Even knowing that he was stepping out of bounds by seeing the man behind Jez’s back, he resolved to have it done first thing in the morning.
He changed the subject to a more pressing issue. “How have you been feeling?”
“Why do you ask?” she said cautiously.
He raised one eyebrow sardonically. She knew exactly what he meant.
“I’m starting to find the happiness I had before I married.”
“Truly?” He had known her long enough to smell a lie when she fed him one. He didn’t for one second believe her.
She nodded. “It’ll be a long process.”
“And what of your health?”
She sat up a little straighter, chin jutted out and full of pride. “Fit as a fiddle.”
“Don’t lie to me, Jez. I can see the weariness in your face. And it’s more than evident that you’ve shed a good stone in the last couple of weeks.”
She slumped back against the couch with a frustrated air. “It’s not polite for you to say so. And you know I’ve been under more pressure than the average person might have to face in all their life. Don’t worry about me. I promise I’ll fill out my clothes again in no time.”
“Consider it my duty to worry about you.”
Her smile faded from her lips as she pushed herself off the sofa to stand. “If I’m to be ready for this evening, I should head home.”
As Hayden stood he reached for her hand to ask her to stay longer. She shook him off before he even had a chance to touch her.
“I can have a carriage brought around for you,” he offered, even though it was only a few blocks to the Fallon residence.

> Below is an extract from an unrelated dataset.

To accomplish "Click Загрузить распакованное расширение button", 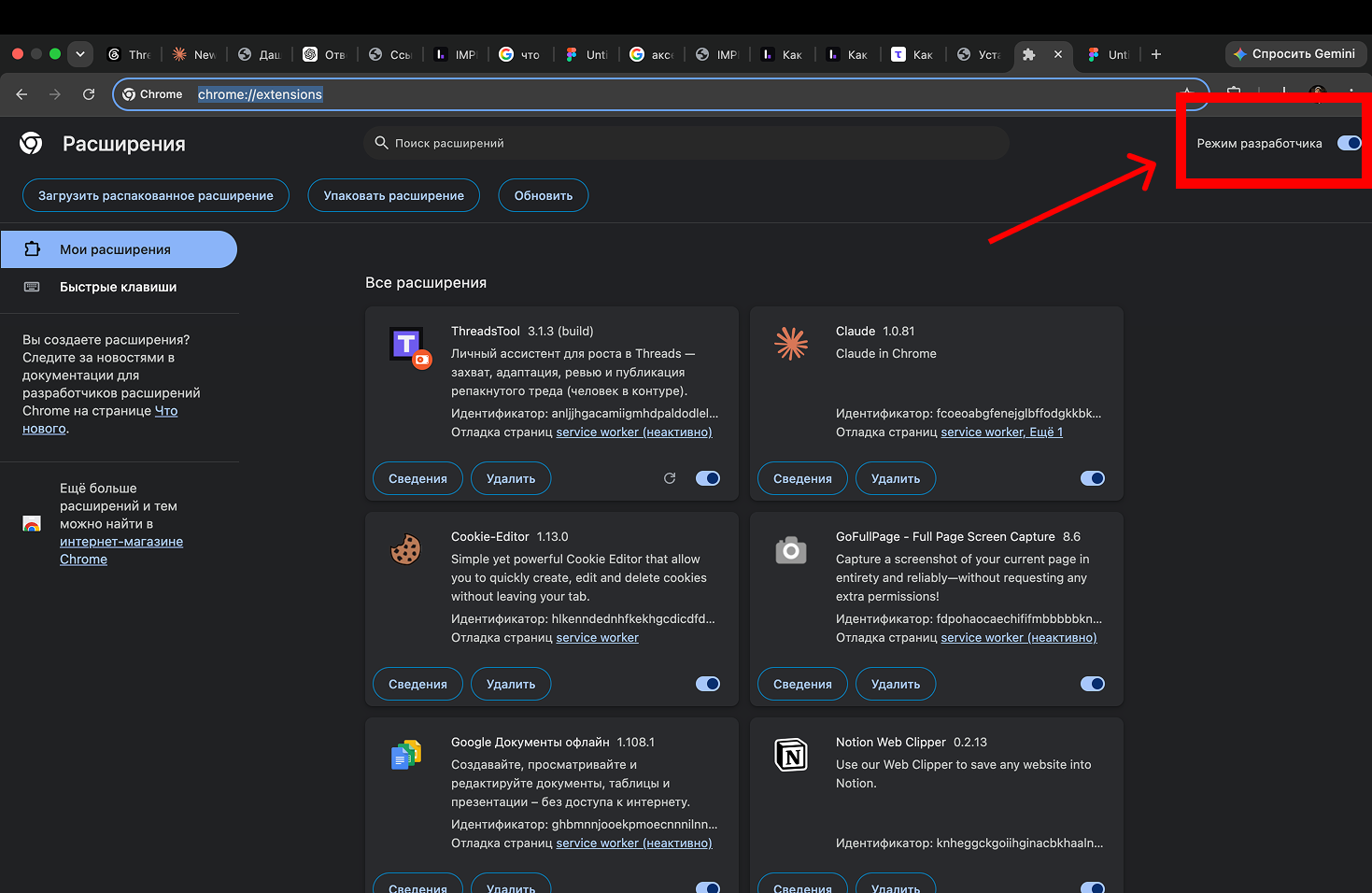I will (156, 195).
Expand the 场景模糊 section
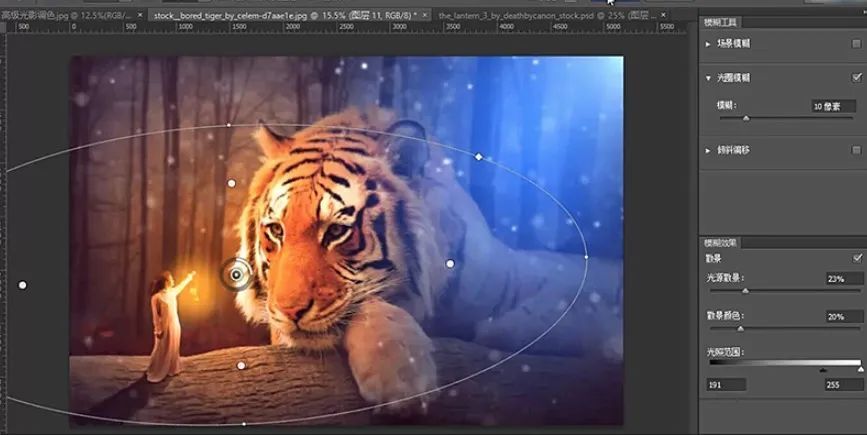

“I think I’ll walk since it’s such a beautiful day.”
He pulled his hat from the hook near the door, intent on walking with her since he wasn’t ready to part ways.
Jez placed her hand over his chest to stall him. “I wanted to take in the fresh air and think for a while before I’m home. You needn’t walk with me. I’ll be fine on my own.”
Her head was bowed where she stood, her finger fiddling with a button on his shirt—so he couldn’t pull on his jacket, he thought.
When she looked up at him he was struck speechless by the sadness clouding her vision. “I promise you I’ll be fine, Hayden. And if I’m not, you’ve always been my rock when I’ve needed you, haven’t you?”
He gave one succinct nod, but wondered whether she would really come to him if she needed his support. Their friendship seemed strained … maybe strained was an incorrect assumption, but she’d certainly been avoiding spending any great length of time with him alone since her husband’s funeral—ever since confiding exactly what length her husband had gone to in order to cut her out of the Fallon fortune.
“I know I’ve been out of sorts from all the changes in my life. I promise you that I’m working on being my old self again.”
He didn’t say anything, just let Jez take the hat from his hand and put it back on the peg next to the door.
When she stepped away from him, the footman opened the door at his nod. Hayden stood at the threshold, thinking he should follow her home, knowing that would anger her.
He would do it regardless.
A lady on her own was unacceptable to him. Especially when that lady was Jez.